> **Work request**: Which topics does the section heading in the passage below about dissociative identity disorder (DID) name? List every one.

> **Given passage**:
★ ★ ★

It's hard to relate to the experience of separate personalities being much younger, the "littles" theme.  It's not regarded as unusual, in relation to a normal range of experience, and other first person accounts would describe it best.  Since the trauma that causes DID almost universally occurs in early childhood it's normal enough that some degree of personality fragmentation would result in the experience of younger personalities, or one that doesn't experience aging.  Intuitively the central self protected from trauma by personality separation would be a main one, and would continue to age normally, but again intuition only goes so far in identifying these patterns.


Switching, co-consciousness, internal communication

Really all these parts could've just been a sentence at the end of the last section, about how it doesn't work to relate to them, or map to a more universally familiar inner reality experience.  I can add a short summary of what other people say, but it's one more part that gets described very differently by different people.  All of the parts are sort of like that, which is why I was initially not sure I would ever publish this.

Beyond practicality and the capacity issue part of what makes it hard to relate to is why there even are different personalities.  Not the root-trauma original cause, but why someone wouldn't expect and desire life to be structured within the context of a singular identity and personality, and why re-integration wouldn't naturally occur over time (with the opposite experience communicated more often, increasing degrees of internal fragmentation).  Maybe some alters would see this as positive and some wouldn't, so it's back to the issue of them actually being real internal components of a broader system.  A denial phase is described as very normal for many people, in initially discovering their condition.  In some accounts or discussions many people describe the experience as very positive, as a functional, normal for them way of experiencing reality.  Surely others struggle with it too, and ongoing rejection is an issue.

I wasn't exposed to enough accounts of how integration works out, in terms of that being an experience following a range of typical patterns, or to what extent choice was a factor.  Discussion of people discovering additional personalities comes up a lot more than integration, of re-combining them.

★ ★ ★

> **Data below**:
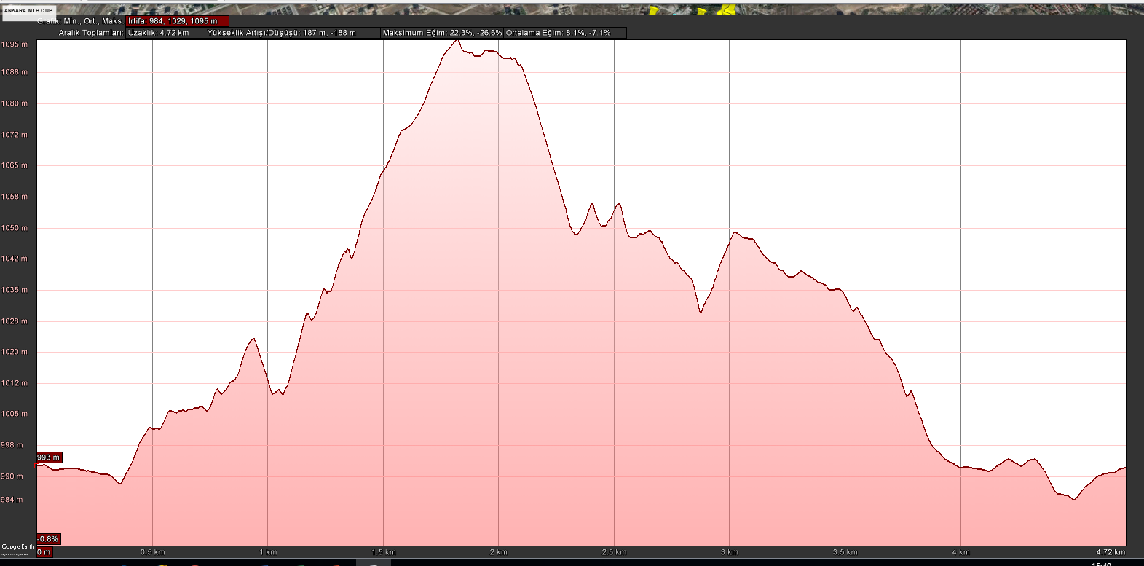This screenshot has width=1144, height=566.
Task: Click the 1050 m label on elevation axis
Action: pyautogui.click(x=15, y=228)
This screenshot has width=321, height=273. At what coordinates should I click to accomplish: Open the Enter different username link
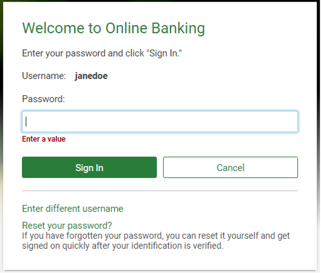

★ ★ ★

> **Task answer**:
- Switching
- Co-consciousness
- Internal communication